__WHAT NEEDS TO BE DONE__. Find the line containing "The image size" in the entries; transcribe it and all remaining lines through the end, exactly as they appear, but not the pictures.

__INPUT DATA__.
===============

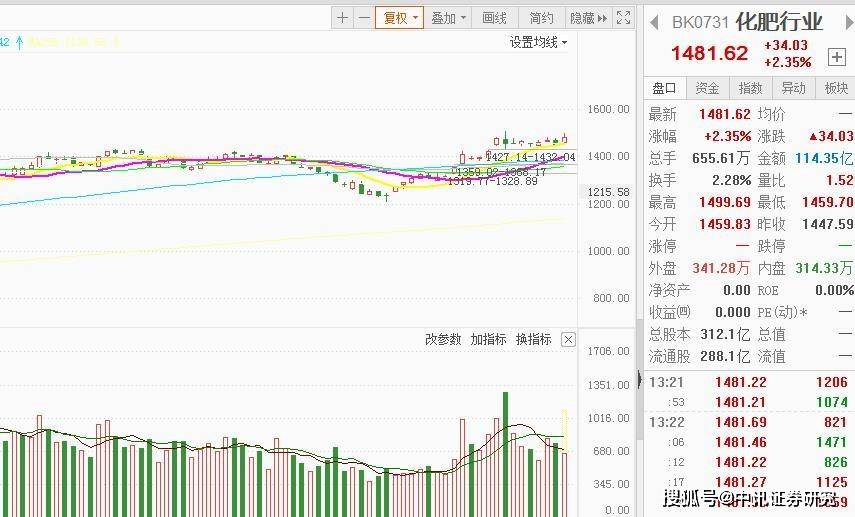This screenshot has width=855, height=517.
Task: Switch to the 资金 tab
Action: tap(707, 88)
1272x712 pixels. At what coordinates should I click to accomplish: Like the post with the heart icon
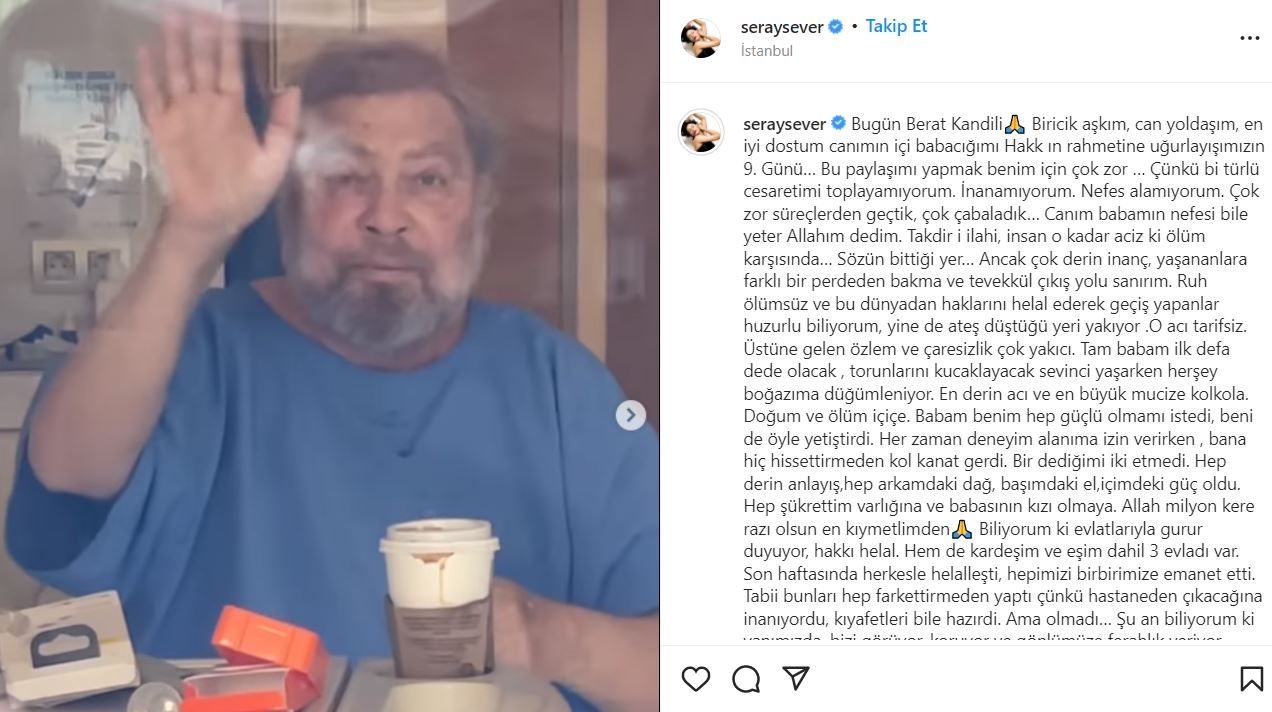point(695,679)
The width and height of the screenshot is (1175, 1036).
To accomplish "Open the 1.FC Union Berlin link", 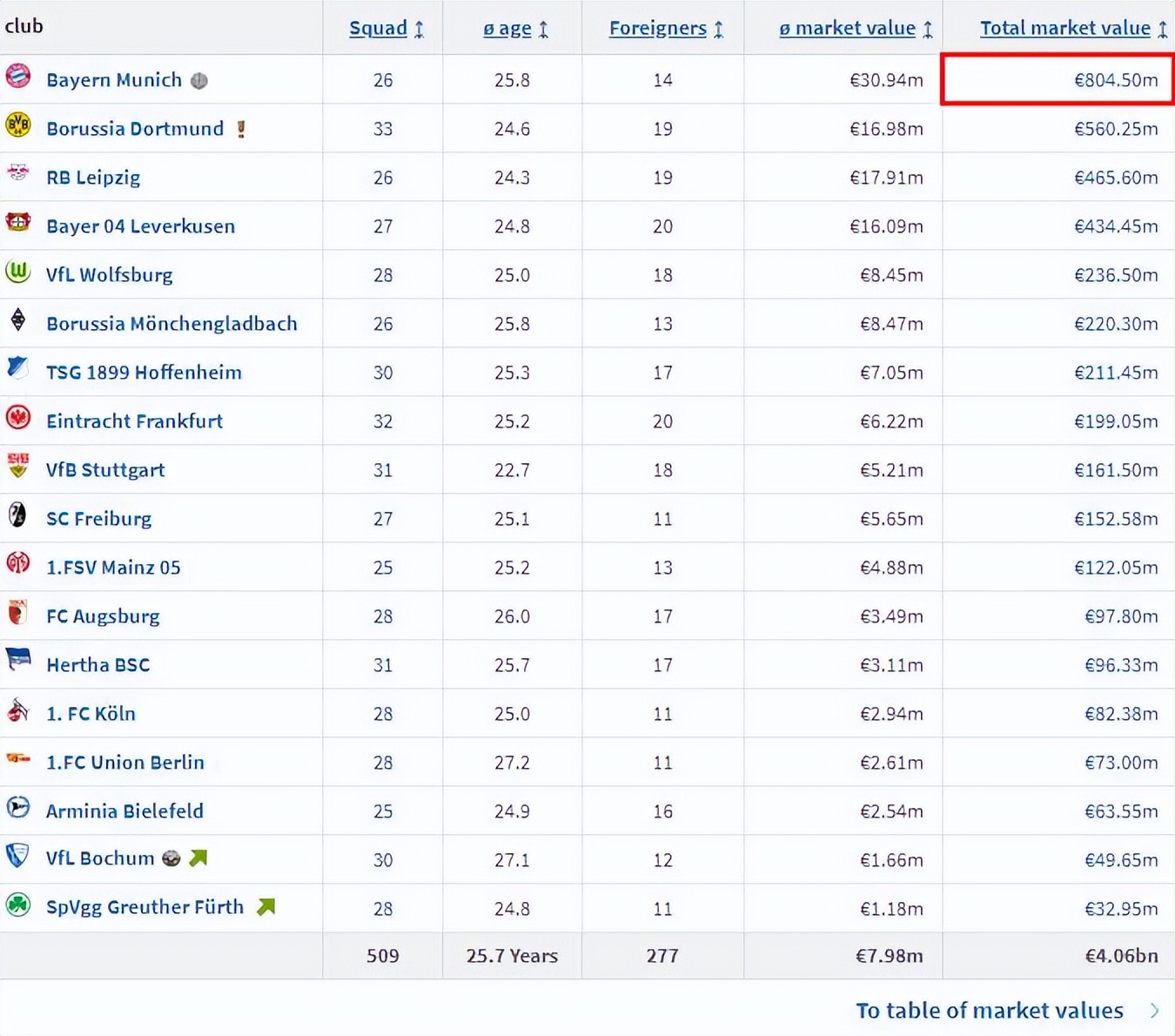I will [x=125, y=763].
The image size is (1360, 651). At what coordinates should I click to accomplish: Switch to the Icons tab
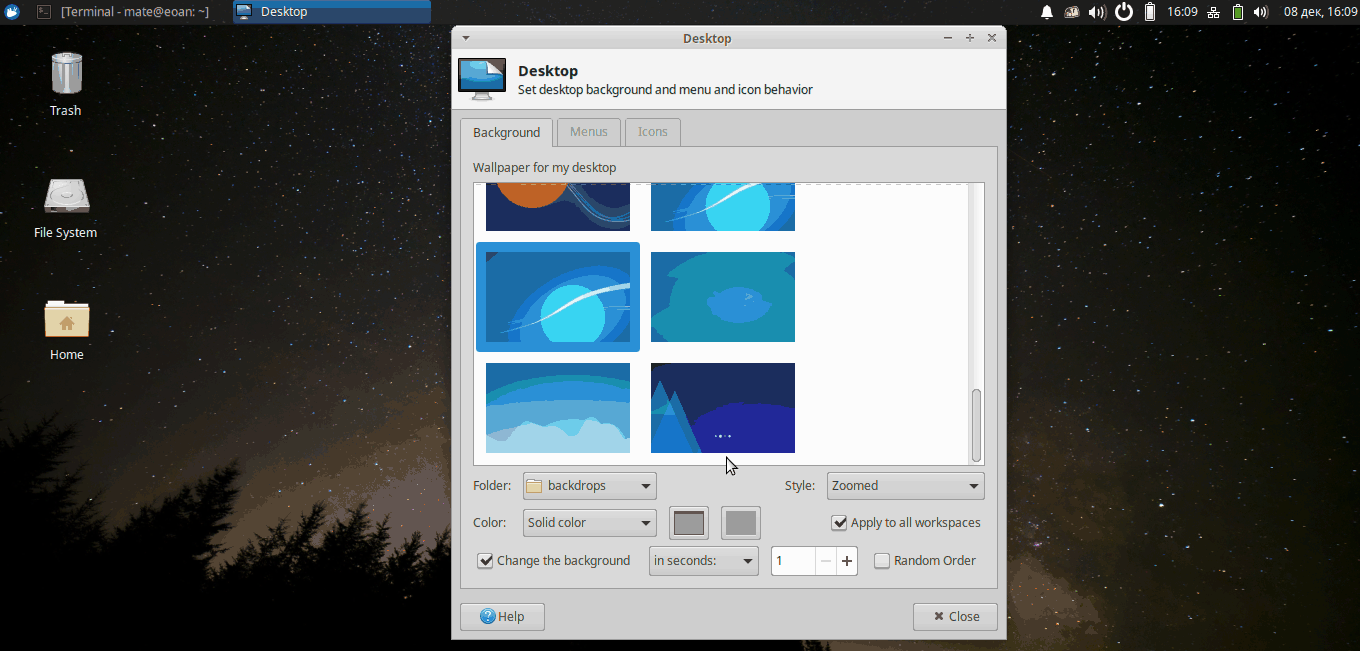(652, 132)
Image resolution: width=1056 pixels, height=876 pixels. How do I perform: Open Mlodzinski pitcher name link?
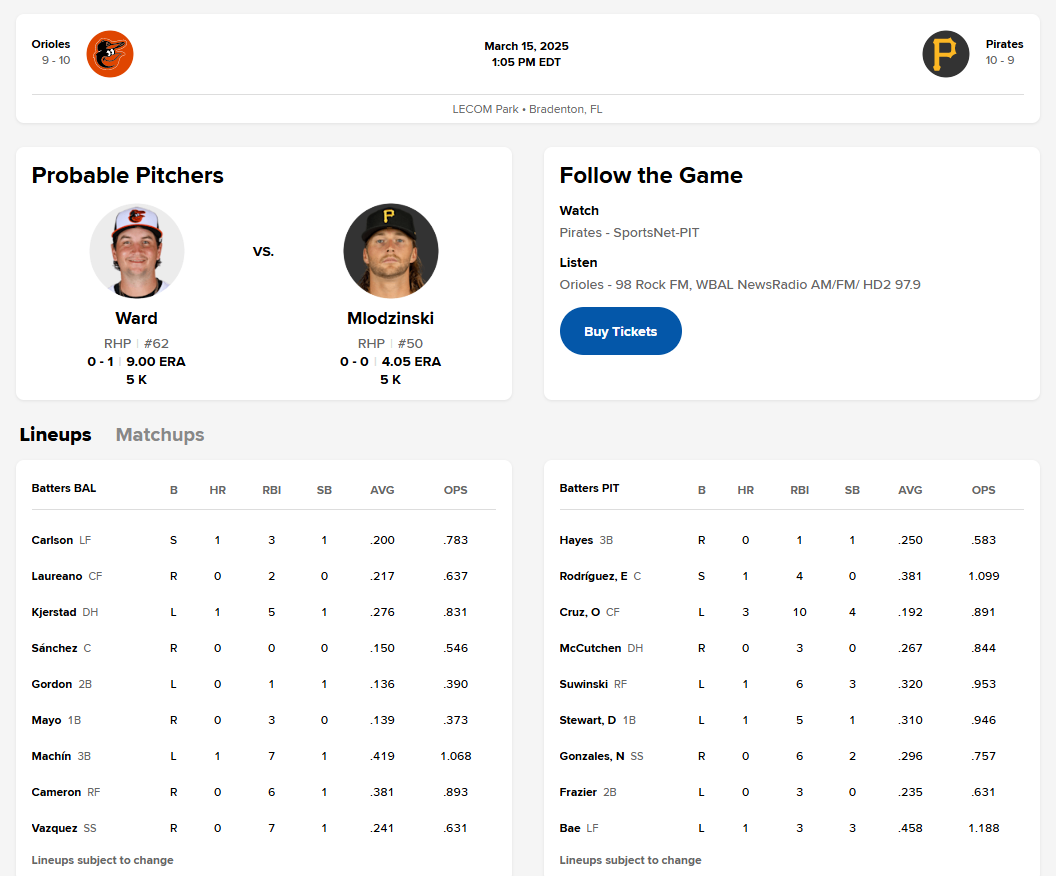(391, 318)
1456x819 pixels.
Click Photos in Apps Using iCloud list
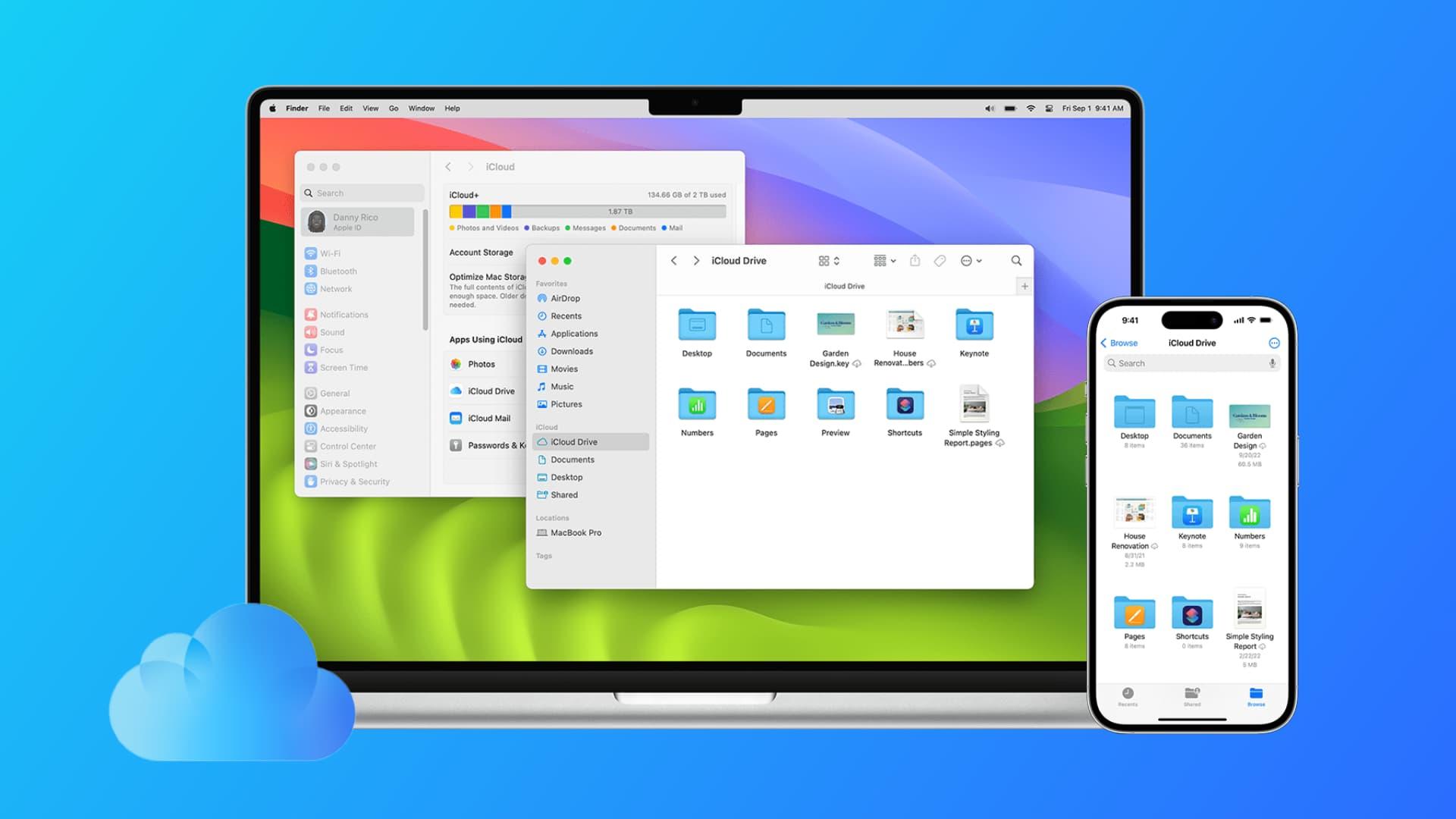[480, 364]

===============

__SOLUTION FOR THIS TASK__.
The image size is (1360, 651). At what coordinates should I click to accomplish: Switch to the Icons tab
(652, 132)
Image resolution: width=1056 pixels, height=876 pixels. How do I perform: Open Mlodzinski pitcher name link?
(391, 318)
1456x819 pixels.
Click Photos in Apps Using iCloud list
[480, 364]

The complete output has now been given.